# LIST OF TASKS:
a) Answer these questions about the speech on forced sterilization:
(i) Which member does the speaker thank first?
(ii) What broader pattern do the violations involving indigenous people exist within?
(iii) During which trials was the world forced to reckon with medical experimentation on human beings?
b) Can you duplicate the speech on forced sterilization word for word, starting at "The international community" and ending at "agreement or consent."?
c) Can you go on with the speech on forced sterilization from where it stops?

# PASSAGE TO READ:
Segment Open
Mr. Speaker, I want to first thank the member for Cariboo—Prince George, who gave up his time today so we could debate this very important issue.
Forced sterilization is a clear violation of human dignity. It is not simply a failure of policy by a nation. It is not a mere error in judgment. It is an assertion of control over someone else's ability to procreate in the future. When we examine the history of this country, we have to be honest about systemic violations of this nature and recognize that these violations, as they relate to indigenous people, have not occurred in isolation. They exist within a broader and deeper troubling pattern, a pattern of dehumanization of indigenous women.
The international community has already recognized the importance of informed consent, and so I want to highlight that principle and how it relates to what we are speaking about today in the House. In the aftermath of the Second World War, during the Nuremberg trials, the world was forced to reckon with medical experimentation carried out on human beings without their agreement or consent.
Segment Closed
# Saved entries:
Segment Open
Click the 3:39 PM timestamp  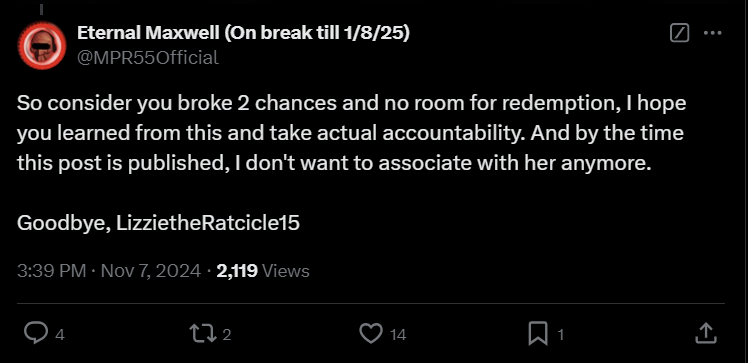pos(52,271)
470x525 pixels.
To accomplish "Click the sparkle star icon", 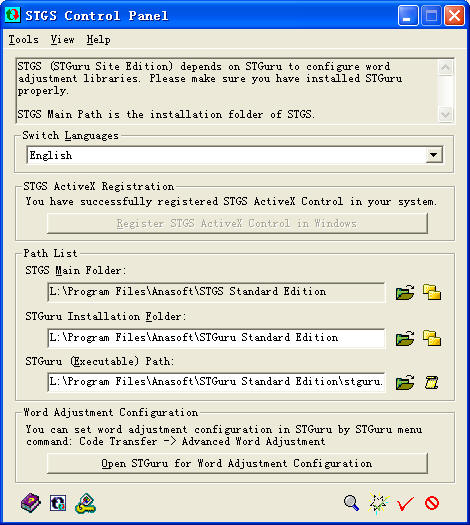I will pyautogui.click(x=379, y=503).
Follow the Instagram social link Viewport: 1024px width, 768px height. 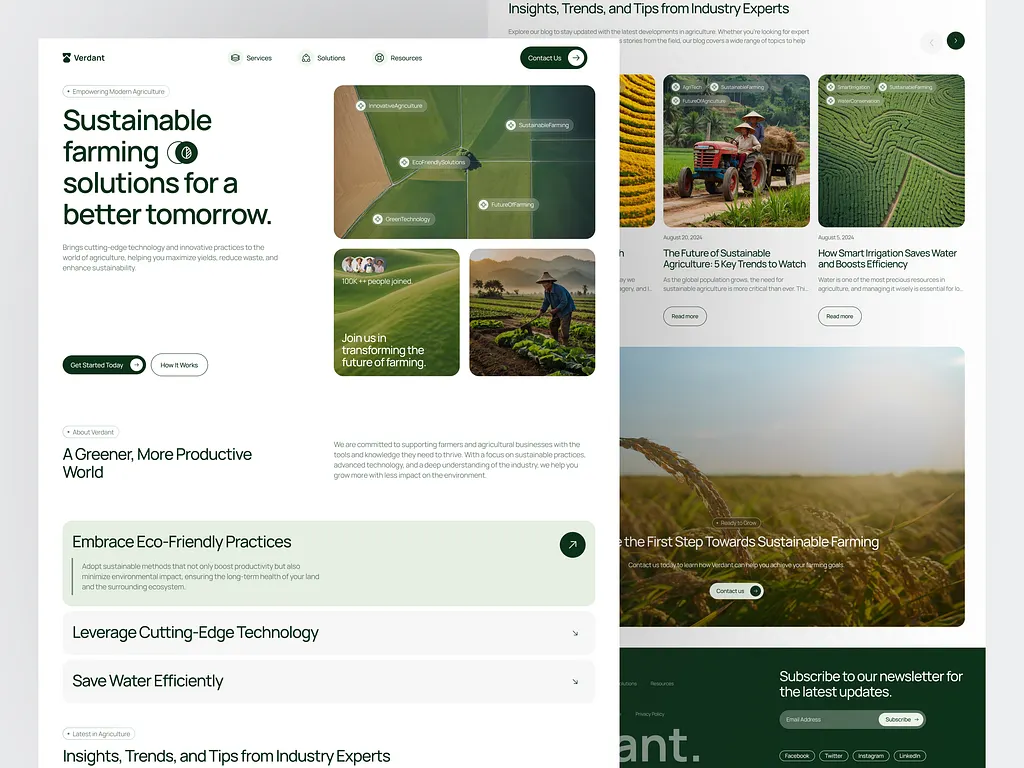coord(870,756)
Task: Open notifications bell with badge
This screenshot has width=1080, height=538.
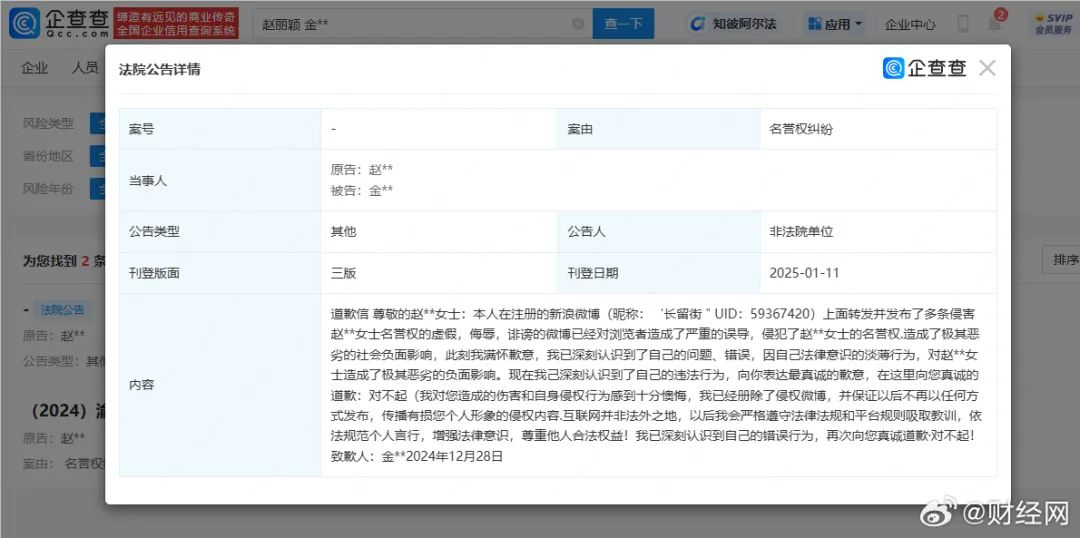Action: [995, 23]

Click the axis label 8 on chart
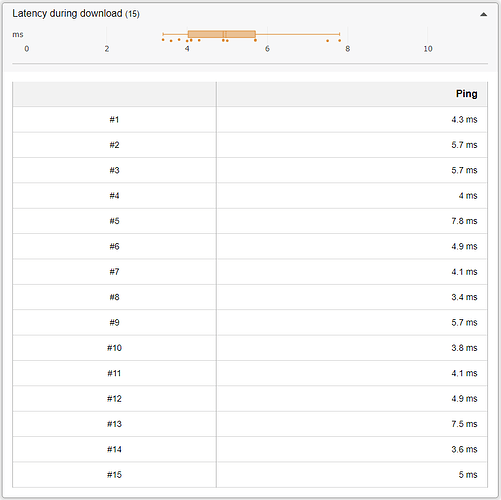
Segment Closed
# RESULTS:
a)
(i) The member for Cariboo—Prince George.
(ii) A pattern of dehumanization of indigenous women.
(iii) The Nuremberg trials.

b)
The international community has already recognized the importance of informed consent, and so I want to highlight that principle and how it relates to what we are speaking about today in the House. In the aftermath of the Second World War, during the Nuremberg trials, the world was forced to reckon with medical experimentation carried out on human beings without their agreement or consent.

c)
Out of that reckoning came the Nuremberg Code, which established a principle that has long shaped modern medical ethics. This code recognized that the voluntary and informed consent of an individual is essential. This principle is not just theoretical in nature. It was drawn from real abuses in the international era, where human beings were treated as objects rather than as persons. It established a boundary that no government, no institution and no professional should ever cross, yet we are here today debating a very similar issue, even after standards were set.
We must confront the reality that similar violations occurred within our very country. In the 1940s and 1950s, the federal government, through the then department of Indian affairs and in collaboration with leading researchers, conducted a series of nutritional experiments on indigenous children in residential schools. These studies were overseen in part by a doctor, the superintendent of Indian affairs, medical services and prominent pediatricians known for developing infant nutritional products.
I raise this issue to show that forced sterilization is not in isolation from policies that have been advanced in this nation and so we can understand the seriousness of having to legislate against such issues and natures of experiment.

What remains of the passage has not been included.